§ **Exercise aim**: Print out the data below in full, exactly as written.

START Records for the task

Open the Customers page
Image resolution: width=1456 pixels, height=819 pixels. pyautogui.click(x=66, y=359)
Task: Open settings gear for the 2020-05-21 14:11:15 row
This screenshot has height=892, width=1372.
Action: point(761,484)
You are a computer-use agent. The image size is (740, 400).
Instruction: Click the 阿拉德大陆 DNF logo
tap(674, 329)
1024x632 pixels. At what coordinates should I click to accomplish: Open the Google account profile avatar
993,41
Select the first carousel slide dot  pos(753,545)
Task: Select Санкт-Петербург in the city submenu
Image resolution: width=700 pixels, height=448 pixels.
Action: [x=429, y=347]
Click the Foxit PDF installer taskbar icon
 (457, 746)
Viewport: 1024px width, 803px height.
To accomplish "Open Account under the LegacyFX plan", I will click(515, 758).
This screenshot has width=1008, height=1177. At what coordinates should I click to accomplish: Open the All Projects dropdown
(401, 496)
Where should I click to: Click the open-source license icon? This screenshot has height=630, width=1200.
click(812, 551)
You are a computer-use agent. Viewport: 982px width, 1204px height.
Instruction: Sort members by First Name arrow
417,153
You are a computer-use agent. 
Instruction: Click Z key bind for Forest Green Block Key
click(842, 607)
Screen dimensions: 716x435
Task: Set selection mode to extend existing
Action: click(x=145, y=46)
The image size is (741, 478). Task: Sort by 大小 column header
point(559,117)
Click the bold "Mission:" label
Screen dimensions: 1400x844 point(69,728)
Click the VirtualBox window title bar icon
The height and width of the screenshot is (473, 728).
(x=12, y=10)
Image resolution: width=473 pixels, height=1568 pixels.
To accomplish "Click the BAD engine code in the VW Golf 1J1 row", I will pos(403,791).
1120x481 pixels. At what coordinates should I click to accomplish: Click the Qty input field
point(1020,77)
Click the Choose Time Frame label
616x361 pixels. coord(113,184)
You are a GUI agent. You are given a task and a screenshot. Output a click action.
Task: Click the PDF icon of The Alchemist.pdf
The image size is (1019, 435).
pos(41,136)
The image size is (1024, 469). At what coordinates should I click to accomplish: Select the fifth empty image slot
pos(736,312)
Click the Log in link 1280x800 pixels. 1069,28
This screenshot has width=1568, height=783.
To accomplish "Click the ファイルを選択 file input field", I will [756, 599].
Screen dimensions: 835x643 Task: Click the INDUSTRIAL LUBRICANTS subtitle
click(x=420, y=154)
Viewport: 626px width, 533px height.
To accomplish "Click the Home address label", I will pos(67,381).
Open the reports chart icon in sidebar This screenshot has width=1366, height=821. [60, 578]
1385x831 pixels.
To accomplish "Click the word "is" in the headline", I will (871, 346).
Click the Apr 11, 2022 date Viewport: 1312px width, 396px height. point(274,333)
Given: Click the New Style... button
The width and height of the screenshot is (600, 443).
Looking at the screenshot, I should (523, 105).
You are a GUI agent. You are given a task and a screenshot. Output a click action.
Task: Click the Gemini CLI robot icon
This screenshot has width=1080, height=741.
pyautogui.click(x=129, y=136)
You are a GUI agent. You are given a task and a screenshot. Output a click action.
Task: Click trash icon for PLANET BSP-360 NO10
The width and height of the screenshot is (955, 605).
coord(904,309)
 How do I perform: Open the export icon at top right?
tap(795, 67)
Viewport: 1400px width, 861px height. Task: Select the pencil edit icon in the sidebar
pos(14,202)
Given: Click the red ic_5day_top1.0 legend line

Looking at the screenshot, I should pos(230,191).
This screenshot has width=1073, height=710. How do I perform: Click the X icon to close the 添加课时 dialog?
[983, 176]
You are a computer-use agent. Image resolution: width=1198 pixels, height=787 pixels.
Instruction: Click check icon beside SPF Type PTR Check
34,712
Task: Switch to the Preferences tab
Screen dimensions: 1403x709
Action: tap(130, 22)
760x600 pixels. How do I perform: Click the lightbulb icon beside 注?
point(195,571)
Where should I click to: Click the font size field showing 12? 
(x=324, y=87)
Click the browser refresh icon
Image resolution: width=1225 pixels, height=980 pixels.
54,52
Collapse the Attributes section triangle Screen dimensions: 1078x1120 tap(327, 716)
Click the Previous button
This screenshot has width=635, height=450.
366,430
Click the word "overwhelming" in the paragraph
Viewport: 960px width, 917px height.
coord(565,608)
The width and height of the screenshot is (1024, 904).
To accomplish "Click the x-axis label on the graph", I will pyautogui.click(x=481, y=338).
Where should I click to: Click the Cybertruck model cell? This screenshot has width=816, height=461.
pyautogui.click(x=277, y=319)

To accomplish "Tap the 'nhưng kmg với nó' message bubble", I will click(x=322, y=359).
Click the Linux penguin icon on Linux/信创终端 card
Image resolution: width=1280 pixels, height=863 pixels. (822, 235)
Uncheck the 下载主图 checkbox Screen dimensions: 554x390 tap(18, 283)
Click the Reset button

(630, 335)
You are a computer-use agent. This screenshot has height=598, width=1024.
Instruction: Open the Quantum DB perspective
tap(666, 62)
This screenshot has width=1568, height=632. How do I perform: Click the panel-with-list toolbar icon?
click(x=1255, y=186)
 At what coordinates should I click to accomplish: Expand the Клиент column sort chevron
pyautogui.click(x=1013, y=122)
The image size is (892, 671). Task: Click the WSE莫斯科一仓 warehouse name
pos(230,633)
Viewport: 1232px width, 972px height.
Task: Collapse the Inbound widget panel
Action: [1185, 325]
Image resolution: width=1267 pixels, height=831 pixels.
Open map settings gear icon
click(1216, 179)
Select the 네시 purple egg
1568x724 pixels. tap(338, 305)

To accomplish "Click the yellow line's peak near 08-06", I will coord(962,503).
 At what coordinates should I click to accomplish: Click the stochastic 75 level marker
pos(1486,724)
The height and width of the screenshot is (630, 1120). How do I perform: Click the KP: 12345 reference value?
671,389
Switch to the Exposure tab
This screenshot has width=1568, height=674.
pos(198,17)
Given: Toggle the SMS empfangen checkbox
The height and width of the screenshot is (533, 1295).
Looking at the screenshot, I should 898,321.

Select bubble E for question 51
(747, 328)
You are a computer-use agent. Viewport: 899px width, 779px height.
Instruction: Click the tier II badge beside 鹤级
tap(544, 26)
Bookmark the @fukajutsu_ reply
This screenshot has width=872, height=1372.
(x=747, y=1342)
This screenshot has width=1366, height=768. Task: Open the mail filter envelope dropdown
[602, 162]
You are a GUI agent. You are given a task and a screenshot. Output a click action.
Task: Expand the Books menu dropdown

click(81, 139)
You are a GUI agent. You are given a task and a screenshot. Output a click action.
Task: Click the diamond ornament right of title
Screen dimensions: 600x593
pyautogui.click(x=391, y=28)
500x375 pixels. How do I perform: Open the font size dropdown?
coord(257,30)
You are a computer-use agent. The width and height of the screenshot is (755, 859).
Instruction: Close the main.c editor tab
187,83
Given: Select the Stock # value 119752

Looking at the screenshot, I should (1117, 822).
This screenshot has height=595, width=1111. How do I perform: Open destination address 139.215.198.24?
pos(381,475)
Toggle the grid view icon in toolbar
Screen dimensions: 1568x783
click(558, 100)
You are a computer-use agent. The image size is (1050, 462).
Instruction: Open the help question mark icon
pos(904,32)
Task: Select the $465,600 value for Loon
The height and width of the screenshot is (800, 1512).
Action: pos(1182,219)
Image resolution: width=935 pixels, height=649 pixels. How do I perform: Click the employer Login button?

END Records for the task

§ **Task answer**:
Open the Customers page
Image resolution: width=1456 pixels, height=819 pixels. pyautogui.click(x=66, y=359)
Task: Open settings gear for the 2020-05-21 14:11:15 row
This screenshot has height=892, width=1372.
Action: point(761,484)
You are a computer-use agent. The image size is (740, 400).
Instruction: Click the 阿拉德大陆 DNF logo
tap(674, 329)
1024x632 pixels. At what coordinates should I click to accomplish: Open the Google account profile avatar
993,41
Select the first carousel slide dot  pos(753,545)
Task: Select Санкт-Петербург in the city submenu
Image resolution: width=700 pixels, height=448 pixels.
Action: [x=429, y=347]
Click the Foxit PDF installer taskbar icon
 (457, 746)
Viewport: 1024px width, 803px height.
To accomplish "Open Account under the LegacyFX plan", I will click(515, 758).
This screenshot has width=1008, height=1177. At what coordinates should I click to accomplish: Open the All Projects dropdown
(401, 496)
Where should I click to: Click the open-source license icon? This screenshot has height=630, width=1200.
click(812, 551)
You are a computer-use agent. Viewport: 982px width, 1204px height.
Instruction: Sort members by First Name arrow
417,153
You are a computer-use agent. 
Instruction: Click Z key bind for Forest Green Block Key
click(842, 607)
Screen dimensions: 716x435
Task: Set selection mode to extend existing
Action: click(x=145, y=46)
The image size is (741, 478). Task: Sort by 大小 column header
point(559,117)
Click the bold "Mission:" label
Screen dimensions: 1400x844 point(69,728)
Click the VirtualBox window title bar icon
The height and width of the screenshot is (473, 728).
(x=12, y=10)
Image resolution: width=473 pixels, height=1568 pixels.
To accomplish "Click the BAD engine code in the VW Golf 1J1 row", I will pos(403,791).
1120x481 pixels. At what coordinates should I click to accomplish: Click the Qty input field
point(1020,77)
Click the Choose Time Frame label
616x361 pixels. coord(113,184)
You are a GUI agent. You are given a task and a screenshot. Output a click action.
Task: Click the PDF icon of The Alchemist.pdf
The image size is (1019, 435).
pos(41,136)
The image size is (1024, 469). At what coordinates should I click to accomplish: Select the fifth empty image slot
pos(736,312)
Click the Log in link 1280x800 pixels. 1069,28
This screenshot has width=1568, height=783.
To accomplish "Click the ファイルを選択 file input field", I will [756, 599].
Screen dimensions: 835x643 Task: Click the INDUSTRIAL LUBRICANTS subtitle
click(x=420, y=154)
Viewport: 626px width, 533px height.
To accomplish "Click the Home address label", I will pos(67,381).
Open the reports chart icon in sidebar This screenshot has width=1366, height=821. [60, 578]
1385x831 pixels.
To accomplish "Click the word "is" in the headline", I will (871, 346).
Click the Apr 11, 2022 date Viewport: 1312px width, 396px height. point(274,333)
Given: Click the New Style... button
The width and height of the screenshot is (600, 443).
Looking at the screenshot, I should (523, 105).
You are a GUI agent. You are given a task and a screenshot. Output a click action.
Task: Click the Gemini CLI robot icon
This screenshot has width=1080, height=741.
pyautogui.click(x=129, y=136)
You are a GUI agent. You are given a task and a screenshot. Output a click action.
Task: Click trash icon for PLANET BSP-360 NO10
The width and height of the screenshot is (955, 605).
coord(904,309)
 How do I perform: Open the export icon at top right?
tap(795, 67)
Viewport: 1400px width, 861px height. Task: Select the pencil edit icon in the sidebar
pos(14,202)
Given: Click the red ic_5day_top1.0 legend line

Looking at the screenshot, I should pos(230,191).
This screenshot has width=1073, height=710. How do I perform: Click the X icon to close the 添加课时 dialog?
[983, 176]
You are a computer-use agent. Image resolution: width=1198 pixels, height=787 pixels.
Instruction: Click check icon beside SPF Type PTR Check
34,712
Task: Switch to the Preferences tab
Screen dimensions: 1403x709
Action: tap(130, 22)
760x600 pixels. How do I perform: Click the lightbulb icon beside 注?
point(195,571)
Where should I click to: Click the font size field showing 12? 
(x=324, y=87)
Click the browser refresh icon
Image resolution: width=1225 pixels, height=980 pixels.
54,52
Collapse the Attributes section triangle Screen dimensions: 1078x1120 tap(327, 716)
Click the Previous button
This screenshot has width=635, height=450.
366,430
Click the word "overwhelming" in the paragraph
Viewport: 960px width, 917px height.
coord(565,608)
The width and height of the screenshot is (1024, 904).
To accomplish "Click the x-axis label on the graph", I will pyautogui.click(x=481, y=338).
Where should I click to: Click the Cybertruck model cell? This screenshot has width=816, height=461.
pyautogui.click(x=277, y=319)

To accomplish "Tap the 'nhưng kmg với nó' message bubble", I will click(x=322, y=359).
Click the Linux penguin icon on Linux/信创终端 card
Image resolution: width=1280 pixels, height=863 pixels. (822, 235)
Uncheck the 下载主图 checkbox Screen dimensions: 554x390 tap(18, 283)
Click the Reset button

(630, 335)
You are a computer-use agent. This screenshot has height=598, width=1024.
Instruction: Open the Quantum DB perspective
tap(666, 62)
This screenshot has width=1568, height=632. How do I perform: Click the panel-with-list toolbar icon?
click(x=1255, y=186)
 At what coordinates should I click to accomplish: Expand the Клиент column sort chevron
pyautogui.click(x=1013, y=122)
The image size is (892, 671). Task: Click the WSE莫斯科一仓 warehouse name
pos(230,633)
Viewport: 1232px width, 972px height.
Task: Collapse the Inbound widget panel
Action: [1185, 325]
Image resolution: width=1267 pixels, height=831 pixels.
Open map settings gear icon
click(1216, 179)
Select the 네시 purple egg
1568x724 pixels. tap(338, 305)

To accomplish "Click the yellow line's peak near 08-06", I will coord(962,503).
 At what coordinates should I click to accomplish: Click the stochastic 75 level marker
pos(1486,724)
The height and width of the screenshot is (630, 1120). How do I perform: Click the KP: 12345 reference value?
671,389
Switch to the Exposure tab
This screenshot has width=1568, height=674.
pos(198,17)
Given: Toggle the SMS empfangen checkbox
The height and width of the screenshot is (533, 1295).
Looking at the screenshot, I should 898,321.

Select bubble E for question 51
(747, 328)
You are a computer-use agent. Viewport: 899px width, 779px height.
Instruction: Click the tier II badge beside 鹤级
tap(544, 26)
Bookmark the @fukajutsu_ reply
This screenshot has width=872, height=1372.
(x=747, y=1342)
This screenshot has width=1366, height=768. Task: Open the mail filter envelope dropdown
[602, 162]
You are a GUI agent. You are given a task and a screenshot. Output a click action.
Task: Expand the Books menu dropdown

click(81, 139)
You are a GUI agent. You are given a task and a screenshot. Output a click action.
Task: Click the diamond ornament right of title
Screen dimensions: 600x593
pyautogui.click(x=391, y=28)
500x375 pixels. How do I perform: Open the font size dropdown?
coord(257,30)
You are a computer-use agent. The width and height of the screenshot is (755, 859).
Instruction: Close the main.c editor tab
187,83
Given: Select the Stock # value 119752

Looking at the screenshot, I should (1117, 822).
This screenshot has height=595, width=1111. How do I perform: Open destination address 139.215.198.24?
pos(381,475)
Toggle the grid view icon in toolbar
Screen dimensions: 1568x783
click(558, 100)
You are a computer-use agent. The image size is (1050, 462).
Instruction: Open the help question mark icon
pos(904,32)
Task: Select the $465,600 value for Loon
The height and width of the screenshot is (800, 1512).
Action: pos(1182,219)
Image resolution: width=935 pixels, height=649 pixels. How do I perform: Click the employer Login button?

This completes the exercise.